━━━ Page excerpt
Like Franklin, Hamilton, Madison, and others, Wilson supported the Constitution because he determined that it was the best constitution that they could get. He muted his criticism of the design of the Senate after the Convention.

James Madison and Equal State Suffrage

The “Father of the Constitution,” James Madison, consistently supported some form of proportional representation and opposed equal state suffrage.

At the Convention, he repeatedly argued against equal state suffrage in the Senate, to the point of exasperation. He won the argument on the merits, but could not retain the votes he needed. He never fully endorsed it.


  • August 23, 1785: In a letter regarding a possible form of government for Kentucky, Madison discussed the difficulty which “arises from the disproportionate increase of electors in different Counties.” He recommended changing “the number of representatives allotted to them respectively,”
  • April 16, 1787: In a letter to George Washington before the Convention, Madison wrote, “I would propose as the ground-work that a change be made in the principle of representation….The lesser States must in every event yield to the predominant will.” He made similar comments in letters to Jefferson and Randolph.
━━━━━━
━━━ Stored data
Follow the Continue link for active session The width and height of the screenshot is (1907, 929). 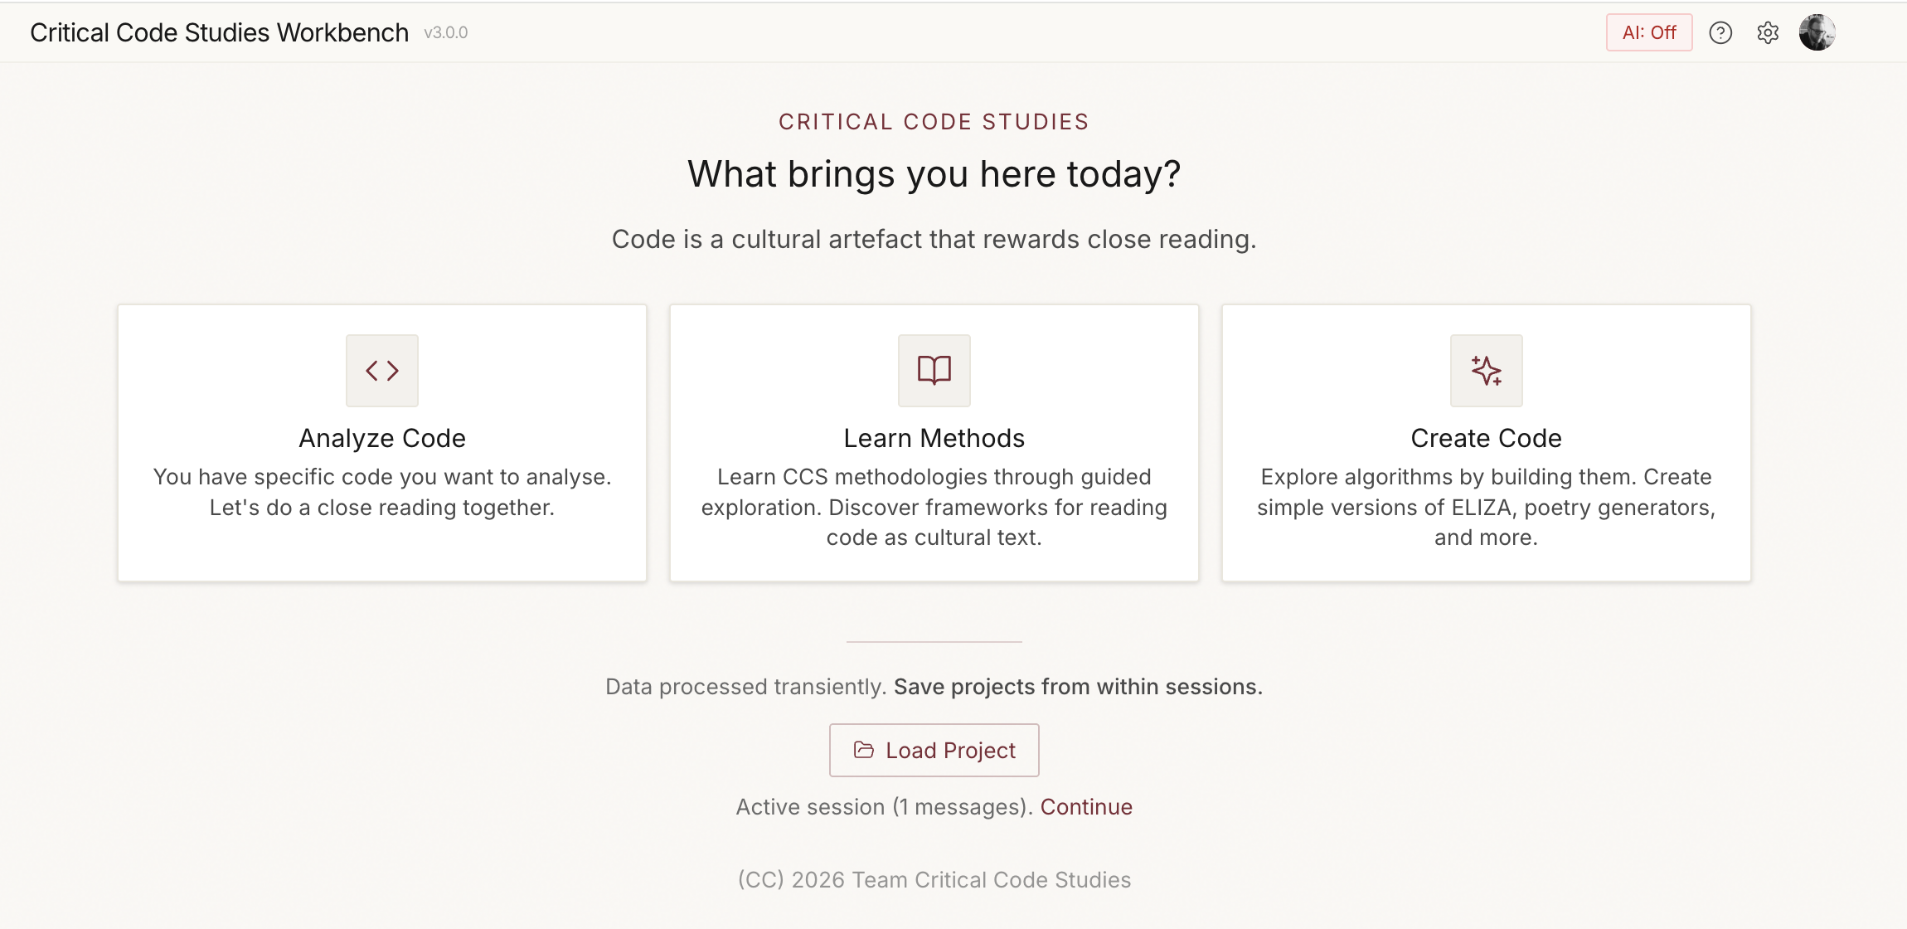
━━━━━━
* **Task instructions**
Can you print, word for word, the part of the text on Madison and equal state suffrage that starts at "At the Convention, he" and stops after "Jefferson and Randolph."?

* **Task output**
At the Convention, he repeatedly argued against equal state suffrage in the Senate, to the point of exasperation. He won the argument on the merits, but could not retain the votes he needed. He never fully endorsed it.


  • August 23, 1785: In a letter regarding a possible form of government for Kentucky, Madison discussed the difficulty which “arises from the disproportionate increase of electors in different Counties.” He recommended changing “the number of representatives allotted to them respectively,”
  • April 16, 1787: In a letter to George Washington before the Convention, Madison wrote, “I would propose as the ground-work that a change be made in the principle of representation….The lesser States must in every event yield to the predominant will.” He made similar comments in letters to Jefferson and Randolph.